**Task list**:
**A.** In the news item about the Clinton campaign, condense the paragraph beginning "This weekend's Rules and Bylaws Committee meeting" into a short bulleted list that keeps its main facts.
**B.** Pick up the news item about the Clinton campaign after its final sentence and write the next paragraph.

**Given passage**:
------------------------------------------------------------

-- This weekend's Rules and Bylaws Committee meeting, full coverage of which you can find on Politics Nation, advanced Clinton's cause by leaps and bounds over the way the primaries have been going recently; it's not often that Clinton has been able to say she netted 24 delegates in a single day. But her two top backers on the panel, Harold Ickes and Tina Flournoy, remained apoplectic that Michigan delegates will not be seated in accordance with the results of the primary. The vote to reinstate Michigan and give Clinton a five-vote advantage, floated as a compromise, passed by a 19-8 margin, one vote more than the two-thirds required to carry. Ickes and Flournoy, two party power players, maintained their right to take the matter all the way to the convention's credentials committee.
-- Then again, the contest may not last much past tomorrow's final two primaries. The Clinton campaign will head to New York tomorrow night, though there will be fewer of them than there once were. Politico's Ben Smith and Amie Parnes report the campaign is getting rid of their remaining field staff, either an indication that the tent is about to fold or a recognition that, with the primaries over and the nomination slipping away, advance staff just aren't needed anymore and it's time to trim overhead. Clinton is weighing her options, the New York Times' Adam Nagourney writes, though the possibility that she heads to a convention is possible.

------------------------------------------------------------

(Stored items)
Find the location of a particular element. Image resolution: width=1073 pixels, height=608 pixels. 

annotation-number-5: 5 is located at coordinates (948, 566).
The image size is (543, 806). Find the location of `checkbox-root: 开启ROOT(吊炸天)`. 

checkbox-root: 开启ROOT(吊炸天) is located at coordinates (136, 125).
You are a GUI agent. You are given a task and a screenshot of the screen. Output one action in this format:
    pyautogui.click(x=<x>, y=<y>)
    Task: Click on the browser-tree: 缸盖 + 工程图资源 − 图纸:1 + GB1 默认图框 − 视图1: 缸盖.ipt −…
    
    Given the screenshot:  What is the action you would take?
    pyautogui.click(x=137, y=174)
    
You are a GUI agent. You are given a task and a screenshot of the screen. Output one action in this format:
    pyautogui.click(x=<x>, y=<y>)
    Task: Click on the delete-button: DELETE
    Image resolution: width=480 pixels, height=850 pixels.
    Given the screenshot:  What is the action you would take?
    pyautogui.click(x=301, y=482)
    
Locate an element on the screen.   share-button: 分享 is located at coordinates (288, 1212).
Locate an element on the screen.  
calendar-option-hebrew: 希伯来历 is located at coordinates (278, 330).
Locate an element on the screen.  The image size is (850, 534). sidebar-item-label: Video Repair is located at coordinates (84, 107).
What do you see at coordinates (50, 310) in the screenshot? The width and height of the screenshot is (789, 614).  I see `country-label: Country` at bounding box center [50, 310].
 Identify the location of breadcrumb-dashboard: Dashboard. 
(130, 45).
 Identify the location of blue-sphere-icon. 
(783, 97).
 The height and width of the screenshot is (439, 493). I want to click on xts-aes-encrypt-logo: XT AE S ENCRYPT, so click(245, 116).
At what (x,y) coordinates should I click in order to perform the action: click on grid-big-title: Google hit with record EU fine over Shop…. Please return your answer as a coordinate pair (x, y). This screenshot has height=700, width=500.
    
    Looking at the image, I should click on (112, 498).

------------------------------------------------------------

**Answers for the tasks**:
**A.**
- This weekend's Rules and Bylaws Committee meeting helped Clinton far more than recent primaries had, netting her 24 delegates in a single day.
- Her two top backers on the panel, Harold Ickes and Tina Flournoy, were still furious that Michigan delegates will not be seated according to the primary results.
- A compromise to reinstate Michigan and give Clinton a five-vote advantage passed 19-8, one vote more than the two-thirds required.
- Ickes and Flournoy kept the right to take the matter to the convention's credentials committee.

**B.**
-- Obama, meanwhile, has not only begun campaigning in general election states, he's doing his best to begin the healing process. While some Clinton-backing protesters at this weekend's Rules and Bylaws Committee made it known they wouldn't vote for Obama in the Fall, the candidate is already playing nice with Clinton in hopes of getting her backing. Obama called Clinton from a stop near the Corn Palace in Mitchell, South Dakota yesterday to congratulate her on her win. Later, he praised her as "a great asset when we go into November to make sure that we defeat the Republicans, that I can promise you," per NBC/NJ's Athena Jones. The unity tour Clinton and Obama will eventually mount could prove one of the most critical periods of the entire contest.
-- That tour could begin shortly after polls close on Tuesday. Obama, expected to win both Montana and South Dakota, will rally at the Xcel Center in St. Paul, the site this September of the Republican National Committee. It's a gutsy move, inviting comparisons to what will be McCain's day in the sun. The campaign expects 20,000 people for the rally, approximately on par with the number of people who will hear McCain give his acceptance speech (GOP conventions, with approximately half the delegates Democrats have, are always attended by fewer people). Estimating liberally, if Obama wins 20 of the 31 delegates available tomorrow, he will still be 30 votes short of a clear majority. Today is the day he needs to roll out a heaping helping of super delegates. And it may be: By press time, he has already scored new super delegates from Virginia, California and Connecticut.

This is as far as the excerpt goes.